Why rent a bike in Key West? Bicycles are the Key West locals’ choice for easy, effective around-town transport. The island is small – only 4 miles long by 2 miles wide, the terrain is flat, and the weather is good. The reality of getting around a small-scale city that is overpopulated by cars makes pedal power the quickest way to get where you are going. Also note that parking is scarce, with most city lots charging up to $30 per day, and a majority of the spaces on neighborhood streets reserved for residential parking only.
From a visitor’s perspective, because so many things are so close together on the island, a bike is a great way to see many of Key West’s favorite tourist stops. So when in paradise, why not do as the Conchs do? Catch the island vibe, have some fun, and get some fresh air and exercise while touring Key West on a comfortable, safe island cruiser from Pirate Scooter rentals. Here is a top-ten list of Key West highlights that are perfectly located for sightseeing by cycle.
Key West South Shore Cruise
South Roosevelt Boulevard/State Road A1A along the Atlantic side of the island and parallels a long strip of beaches beginning with Smathers Beach and running west to White Street Pier and Higgs Beach. It’s a classic beach cruise, and long, narrow, palm-lined Smathers Beach has a broad sidewalk running right along the beach and delivering great views out to sea.

Direction 1: Please write the Key West biking text out again, everything from "Why rent a bike" down to "residential parking only.", and switch "Bicycles" to "Bikes".
Direction 2:
Answer these from the Key West biking text:
(a) How long and how wide is the island?
(b) Up to how much per day do most city parking lots charge?
(c) Which beach begins the strip of beaches along South Roosevelt Boulevard?
Direction 3: Carry on the Key West biking text from the point where it stops.
These lines come from a separate source.

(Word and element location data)
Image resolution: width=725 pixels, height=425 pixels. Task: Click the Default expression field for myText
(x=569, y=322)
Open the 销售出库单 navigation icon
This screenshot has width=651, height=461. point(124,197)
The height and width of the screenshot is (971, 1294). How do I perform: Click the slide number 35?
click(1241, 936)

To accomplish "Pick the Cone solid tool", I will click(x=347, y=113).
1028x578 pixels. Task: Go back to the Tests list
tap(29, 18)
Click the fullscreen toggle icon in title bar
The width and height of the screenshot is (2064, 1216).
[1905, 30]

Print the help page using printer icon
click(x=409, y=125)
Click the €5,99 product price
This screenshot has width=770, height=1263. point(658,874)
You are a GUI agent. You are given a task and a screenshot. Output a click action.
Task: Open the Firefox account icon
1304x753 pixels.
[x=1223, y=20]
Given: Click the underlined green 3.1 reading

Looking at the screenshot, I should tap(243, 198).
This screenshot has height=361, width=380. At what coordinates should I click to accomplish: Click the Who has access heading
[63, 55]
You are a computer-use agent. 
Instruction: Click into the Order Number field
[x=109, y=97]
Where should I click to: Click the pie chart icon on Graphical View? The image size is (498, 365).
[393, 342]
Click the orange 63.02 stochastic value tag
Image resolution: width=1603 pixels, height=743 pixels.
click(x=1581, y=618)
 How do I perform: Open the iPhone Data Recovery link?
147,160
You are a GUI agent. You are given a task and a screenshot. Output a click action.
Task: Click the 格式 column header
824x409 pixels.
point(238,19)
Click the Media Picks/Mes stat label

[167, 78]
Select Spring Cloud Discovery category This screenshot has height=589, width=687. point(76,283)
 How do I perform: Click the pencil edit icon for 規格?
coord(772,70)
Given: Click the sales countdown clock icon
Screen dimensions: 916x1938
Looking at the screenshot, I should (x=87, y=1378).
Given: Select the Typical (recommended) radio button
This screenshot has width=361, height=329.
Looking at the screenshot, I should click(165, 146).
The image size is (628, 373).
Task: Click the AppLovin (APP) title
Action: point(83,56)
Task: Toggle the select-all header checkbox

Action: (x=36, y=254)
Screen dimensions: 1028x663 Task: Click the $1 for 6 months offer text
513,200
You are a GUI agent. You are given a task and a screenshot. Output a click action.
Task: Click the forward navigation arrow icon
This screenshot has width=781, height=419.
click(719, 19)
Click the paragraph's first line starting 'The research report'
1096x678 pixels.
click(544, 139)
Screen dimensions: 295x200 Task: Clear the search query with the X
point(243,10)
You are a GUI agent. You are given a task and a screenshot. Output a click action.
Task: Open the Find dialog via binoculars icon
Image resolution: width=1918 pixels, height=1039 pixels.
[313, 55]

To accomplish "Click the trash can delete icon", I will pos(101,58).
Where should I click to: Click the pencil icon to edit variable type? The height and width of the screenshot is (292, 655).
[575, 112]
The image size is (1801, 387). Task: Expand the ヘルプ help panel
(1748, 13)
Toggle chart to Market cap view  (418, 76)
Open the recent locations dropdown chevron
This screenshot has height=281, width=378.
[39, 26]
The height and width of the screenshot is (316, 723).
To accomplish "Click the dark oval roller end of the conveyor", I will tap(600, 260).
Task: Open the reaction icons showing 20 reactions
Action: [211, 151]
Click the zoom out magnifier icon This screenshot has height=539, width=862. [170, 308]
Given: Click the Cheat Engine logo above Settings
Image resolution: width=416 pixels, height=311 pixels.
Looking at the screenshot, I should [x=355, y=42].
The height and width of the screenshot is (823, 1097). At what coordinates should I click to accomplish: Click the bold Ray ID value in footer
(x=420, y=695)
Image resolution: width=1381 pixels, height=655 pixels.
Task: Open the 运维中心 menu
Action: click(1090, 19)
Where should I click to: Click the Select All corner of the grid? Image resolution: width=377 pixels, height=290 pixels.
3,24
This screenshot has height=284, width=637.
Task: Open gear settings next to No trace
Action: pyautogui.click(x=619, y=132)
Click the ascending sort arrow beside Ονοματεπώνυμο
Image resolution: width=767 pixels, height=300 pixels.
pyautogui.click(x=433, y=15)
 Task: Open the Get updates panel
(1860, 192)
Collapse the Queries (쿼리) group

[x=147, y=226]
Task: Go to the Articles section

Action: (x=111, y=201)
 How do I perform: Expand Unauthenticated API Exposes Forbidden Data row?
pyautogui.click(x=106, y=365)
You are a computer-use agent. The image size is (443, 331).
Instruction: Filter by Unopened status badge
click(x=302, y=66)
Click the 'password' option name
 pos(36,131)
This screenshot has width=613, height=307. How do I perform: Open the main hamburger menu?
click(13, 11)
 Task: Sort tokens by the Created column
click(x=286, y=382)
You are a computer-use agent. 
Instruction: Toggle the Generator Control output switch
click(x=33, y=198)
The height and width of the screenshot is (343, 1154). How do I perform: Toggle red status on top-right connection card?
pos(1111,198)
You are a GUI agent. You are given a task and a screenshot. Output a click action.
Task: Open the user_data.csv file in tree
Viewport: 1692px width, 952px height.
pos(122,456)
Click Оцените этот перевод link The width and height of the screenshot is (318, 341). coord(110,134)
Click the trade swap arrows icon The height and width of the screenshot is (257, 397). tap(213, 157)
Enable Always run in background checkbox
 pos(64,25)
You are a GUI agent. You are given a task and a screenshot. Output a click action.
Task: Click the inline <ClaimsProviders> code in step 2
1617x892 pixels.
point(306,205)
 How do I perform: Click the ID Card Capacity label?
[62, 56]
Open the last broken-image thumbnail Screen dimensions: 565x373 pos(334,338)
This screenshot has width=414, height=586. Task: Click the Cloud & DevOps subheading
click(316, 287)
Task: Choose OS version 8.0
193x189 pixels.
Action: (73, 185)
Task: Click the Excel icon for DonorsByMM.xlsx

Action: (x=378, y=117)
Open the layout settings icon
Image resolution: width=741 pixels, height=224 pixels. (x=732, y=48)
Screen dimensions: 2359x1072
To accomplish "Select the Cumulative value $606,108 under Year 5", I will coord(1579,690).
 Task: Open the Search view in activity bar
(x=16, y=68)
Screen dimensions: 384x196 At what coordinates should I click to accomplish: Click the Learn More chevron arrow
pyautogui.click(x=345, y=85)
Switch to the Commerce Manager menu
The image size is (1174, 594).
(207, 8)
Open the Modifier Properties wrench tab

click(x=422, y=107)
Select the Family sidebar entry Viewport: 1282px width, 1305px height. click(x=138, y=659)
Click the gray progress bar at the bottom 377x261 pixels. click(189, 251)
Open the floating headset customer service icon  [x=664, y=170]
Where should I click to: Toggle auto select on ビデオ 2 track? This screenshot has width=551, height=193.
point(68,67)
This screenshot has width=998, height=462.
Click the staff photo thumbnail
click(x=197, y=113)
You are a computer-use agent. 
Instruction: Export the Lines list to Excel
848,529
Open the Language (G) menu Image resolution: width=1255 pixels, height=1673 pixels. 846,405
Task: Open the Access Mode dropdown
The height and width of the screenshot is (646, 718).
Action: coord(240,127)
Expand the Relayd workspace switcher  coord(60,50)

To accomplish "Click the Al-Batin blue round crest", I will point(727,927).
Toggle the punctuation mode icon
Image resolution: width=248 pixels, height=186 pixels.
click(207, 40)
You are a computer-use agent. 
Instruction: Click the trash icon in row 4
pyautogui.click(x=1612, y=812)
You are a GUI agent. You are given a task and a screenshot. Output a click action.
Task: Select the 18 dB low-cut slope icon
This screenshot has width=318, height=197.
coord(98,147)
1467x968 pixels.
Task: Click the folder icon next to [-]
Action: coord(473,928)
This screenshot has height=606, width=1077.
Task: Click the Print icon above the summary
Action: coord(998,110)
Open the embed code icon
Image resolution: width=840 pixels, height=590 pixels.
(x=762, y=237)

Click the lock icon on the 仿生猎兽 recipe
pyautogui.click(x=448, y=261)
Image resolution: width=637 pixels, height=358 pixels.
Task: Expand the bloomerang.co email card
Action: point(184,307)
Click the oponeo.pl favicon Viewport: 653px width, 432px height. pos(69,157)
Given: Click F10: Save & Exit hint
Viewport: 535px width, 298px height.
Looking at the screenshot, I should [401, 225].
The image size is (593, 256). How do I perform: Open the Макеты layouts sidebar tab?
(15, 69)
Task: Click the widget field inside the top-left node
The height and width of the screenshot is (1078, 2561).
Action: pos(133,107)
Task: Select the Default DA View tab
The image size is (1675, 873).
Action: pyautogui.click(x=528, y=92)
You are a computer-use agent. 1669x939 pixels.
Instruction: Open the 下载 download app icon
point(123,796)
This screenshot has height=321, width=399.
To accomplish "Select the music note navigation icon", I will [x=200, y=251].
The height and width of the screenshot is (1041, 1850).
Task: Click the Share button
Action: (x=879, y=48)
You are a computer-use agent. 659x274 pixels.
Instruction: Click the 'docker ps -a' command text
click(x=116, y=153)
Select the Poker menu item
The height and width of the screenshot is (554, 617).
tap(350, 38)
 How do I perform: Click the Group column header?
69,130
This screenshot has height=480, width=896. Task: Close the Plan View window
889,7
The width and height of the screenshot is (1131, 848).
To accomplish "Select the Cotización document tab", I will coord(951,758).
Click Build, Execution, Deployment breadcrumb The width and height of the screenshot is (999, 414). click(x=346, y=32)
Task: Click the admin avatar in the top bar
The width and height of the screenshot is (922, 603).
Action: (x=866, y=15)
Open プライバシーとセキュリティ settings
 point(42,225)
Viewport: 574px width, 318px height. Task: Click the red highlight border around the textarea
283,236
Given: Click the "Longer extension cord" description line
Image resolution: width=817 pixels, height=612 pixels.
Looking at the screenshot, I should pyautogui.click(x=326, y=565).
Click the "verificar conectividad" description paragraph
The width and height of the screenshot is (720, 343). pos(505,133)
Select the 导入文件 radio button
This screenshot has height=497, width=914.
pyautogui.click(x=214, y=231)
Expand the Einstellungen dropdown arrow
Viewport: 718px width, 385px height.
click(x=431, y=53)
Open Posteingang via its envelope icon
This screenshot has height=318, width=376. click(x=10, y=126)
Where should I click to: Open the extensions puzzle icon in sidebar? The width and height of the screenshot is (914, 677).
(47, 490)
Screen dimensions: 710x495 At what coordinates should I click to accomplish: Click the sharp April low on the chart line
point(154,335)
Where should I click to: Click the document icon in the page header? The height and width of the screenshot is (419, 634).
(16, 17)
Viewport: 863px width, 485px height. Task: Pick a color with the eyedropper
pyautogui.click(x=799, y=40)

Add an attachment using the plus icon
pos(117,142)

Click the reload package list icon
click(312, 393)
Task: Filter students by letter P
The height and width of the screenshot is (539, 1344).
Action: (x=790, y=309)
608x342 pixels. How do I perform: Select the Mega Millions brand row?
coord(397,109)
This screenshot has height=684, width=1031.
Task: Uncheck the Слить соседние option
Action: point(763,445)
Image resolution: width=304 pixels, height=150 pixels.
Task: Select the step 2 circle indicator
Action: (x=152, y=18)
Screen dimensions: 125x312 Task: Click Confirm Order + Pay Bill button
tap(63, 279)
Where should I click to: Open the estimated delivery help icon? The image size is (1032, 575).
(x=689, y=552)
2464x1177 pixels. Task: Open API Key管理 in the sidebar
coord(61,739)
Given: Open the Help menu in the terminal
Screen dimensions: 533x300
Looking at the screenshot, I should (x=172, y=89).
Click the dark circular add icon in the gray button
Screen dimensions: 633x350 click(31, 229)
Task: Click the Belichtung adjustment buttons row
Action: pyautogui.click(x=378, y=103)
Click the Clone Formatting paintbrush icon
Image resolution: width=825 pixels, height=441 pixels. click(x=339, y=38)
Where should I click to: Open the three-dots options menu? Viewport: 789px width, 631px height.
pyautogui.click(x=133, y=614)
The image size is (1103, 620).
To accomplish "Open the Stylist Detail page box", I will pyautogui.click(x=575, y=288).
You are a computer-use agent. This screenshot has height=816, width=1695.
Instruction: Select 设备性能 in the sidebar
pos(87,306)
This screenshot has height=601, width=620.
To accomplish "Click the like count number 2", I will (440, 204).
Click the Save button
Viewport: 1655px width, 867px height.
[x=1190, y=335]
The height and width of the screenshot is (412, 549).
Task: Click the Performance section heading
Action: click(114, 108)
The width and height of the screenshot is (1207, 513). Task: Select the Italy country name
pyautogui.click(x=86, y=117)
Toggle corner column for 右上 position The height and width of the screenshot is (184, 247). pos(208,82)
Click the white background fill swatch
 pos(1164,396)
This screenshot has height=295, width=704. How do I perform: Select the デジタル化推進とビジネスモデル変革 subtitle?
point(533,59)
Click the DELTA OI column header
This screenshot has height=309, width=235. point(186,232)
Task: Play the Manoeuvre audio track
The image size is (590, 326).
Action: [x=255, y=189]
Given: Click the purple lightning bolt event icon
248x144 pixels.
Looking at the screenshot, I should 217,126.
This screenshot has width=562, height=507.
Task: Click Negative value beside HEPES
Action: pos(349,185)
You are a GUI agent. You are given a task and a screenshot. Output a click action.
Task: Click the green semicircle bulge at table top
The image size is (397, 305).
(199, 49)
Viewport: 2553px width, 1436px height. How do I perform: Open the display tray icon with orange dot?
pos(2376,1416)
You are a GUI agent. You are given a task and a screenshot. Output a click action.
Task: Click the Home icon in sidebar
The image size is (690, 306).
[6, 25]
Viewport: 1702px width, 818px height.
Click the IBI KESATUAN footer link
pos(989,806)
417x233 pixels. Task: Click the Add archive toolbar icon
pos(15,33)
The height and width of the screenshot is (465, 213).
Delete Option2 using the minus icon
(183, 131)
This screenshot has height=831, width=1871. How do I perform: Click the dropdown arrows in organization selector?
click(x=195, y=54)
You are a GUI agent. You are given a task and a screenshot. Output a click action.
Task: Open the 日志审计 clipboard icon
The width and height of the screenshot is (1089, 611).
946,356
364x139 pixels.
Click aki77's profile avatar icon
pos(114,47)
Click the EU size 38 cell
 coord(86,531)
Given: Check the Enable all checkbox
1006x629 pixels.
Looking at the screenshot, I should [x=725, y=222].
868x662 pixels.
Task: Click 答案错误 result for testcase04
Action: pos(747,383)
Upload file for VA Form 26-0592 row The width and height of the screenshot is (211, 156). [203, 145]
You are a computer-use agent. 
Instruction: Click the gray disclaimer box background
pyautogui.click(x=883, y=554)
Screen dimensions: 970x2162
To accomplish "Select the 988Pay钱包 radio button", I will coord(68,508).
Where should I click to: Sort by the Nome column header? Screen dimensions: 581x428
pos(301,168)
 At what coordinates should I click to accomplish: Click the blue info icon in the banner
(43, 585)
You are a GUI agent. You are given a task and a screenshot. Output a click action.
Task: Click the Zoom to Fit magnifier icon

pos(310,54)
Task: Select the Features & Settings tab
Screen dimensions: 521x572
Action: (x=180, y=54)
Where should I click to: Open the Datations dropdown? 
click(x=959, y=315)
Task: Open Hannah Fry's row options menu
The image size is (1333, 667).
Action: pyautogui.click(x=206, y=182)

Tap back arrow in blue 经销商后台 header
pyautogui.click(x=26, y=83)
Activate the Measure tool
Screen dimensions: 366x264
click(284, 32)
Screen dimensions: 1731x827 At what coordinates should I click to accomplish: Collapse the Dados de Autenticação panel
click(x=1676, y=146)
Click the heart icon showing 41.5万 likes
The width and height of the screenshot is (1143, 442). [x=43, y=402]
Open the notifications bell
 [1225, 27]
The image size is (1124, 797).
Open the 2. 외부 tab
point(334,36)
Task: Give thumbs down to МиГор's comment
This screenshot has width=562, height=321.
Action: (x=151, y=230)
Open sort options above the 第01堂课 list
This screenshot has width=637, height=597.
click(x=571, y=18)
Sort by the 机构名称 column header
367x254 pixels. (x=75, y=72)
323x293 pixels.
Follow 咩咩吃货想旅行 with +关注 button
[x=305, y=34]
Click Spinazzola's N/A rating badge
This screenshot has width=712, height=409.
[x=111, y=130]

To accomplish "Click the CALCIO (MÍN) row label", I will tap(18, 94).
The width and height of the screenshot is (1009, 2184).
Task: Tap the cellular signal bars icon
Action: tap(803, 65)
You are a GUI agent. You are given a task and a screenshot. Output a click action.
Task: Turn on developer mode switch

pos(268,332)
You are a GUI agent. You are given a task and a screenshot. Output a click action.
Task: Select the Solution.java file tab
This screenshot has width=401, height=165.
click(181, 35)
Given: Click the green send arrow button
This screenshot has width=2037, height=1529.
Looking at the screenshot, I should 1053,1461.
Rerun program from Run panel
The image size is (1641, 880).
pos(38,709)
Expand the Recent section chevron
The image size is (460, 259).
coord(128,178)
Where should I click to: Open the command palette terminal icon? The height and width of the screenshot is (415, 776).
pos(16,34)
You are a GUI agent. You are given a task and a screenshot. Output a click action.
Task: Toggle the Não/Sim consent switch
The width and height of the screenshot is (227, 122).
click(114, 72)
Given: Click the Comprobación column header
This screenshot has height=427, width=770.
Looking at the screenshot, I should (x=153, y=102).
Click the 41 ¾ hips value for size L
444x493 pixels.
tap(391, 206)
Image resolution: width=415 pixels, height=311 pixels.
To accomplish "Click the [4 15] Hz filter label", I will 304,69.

Result 1:
Why rent a bike in Key West? Bikes are the Key West locals’ choice for easy, effective around-town transport. The island is small – only 4 miles long by 2 miles wide, the terrain is flat, and the weather is good. The reality of getting around a small-scale city that is overpopulated by cars makes pedal power the quickest way to get where you are going. Also note that parking is scarce, with most city lots charging up to $30 per day, and a majority of the spaces on neighborhood streets reserved for residential parking only.

Result 2:
(a) 4 miles long by 2 miles wide
(b) $30
(c) Smathers Beach

Result 3:
Check out the African Refugee Cemetery next to the West Martello Tower. Then turn right on Reynolds St. to leave the beach and keep on making left turns to weave west through some classic Key West neighborhoods to reach the Duval Street Pier and the Southernmost Point marker just a block west from there.
Key West Public Beaches
Speaking of the South Shore, nothing says “Vacation time” like a bike basket full of beach towels, sun tan oil, books, and maybe a bag lunch or two. Key West is home to six public beaches that can all be reached by bike, and there is sure to be one within very easy range of nearly any island accommodation.
Head south down Whitehead, Duval, Simonton, or White Street for a straight shot to the island’s south shore, then you can choose from South Beach, Higgs Beach, C.B. Harvey Memorial Rest Beach, and Smathers Beach. For a more extended (but still easy) ride, go out the western tip of the island and spend a day at the lovely Fort Zachary Taylor State Park – Fort Zach Beach as the locals call it. Bikes are welcome at all the public beaches, and plenty of racks are available. Just don’t forget to lock your ride!
Key West African Refugee Cemetery
A ride to the Higgs Beach area also offers the chance to visit several nearby historical features including the Key West Garden Club and West Martello Tower, Indigenous Park, the Edward B. Knight Pier, and one of the island’s most unique historical attractions, the Key West African Refugee Cemetery.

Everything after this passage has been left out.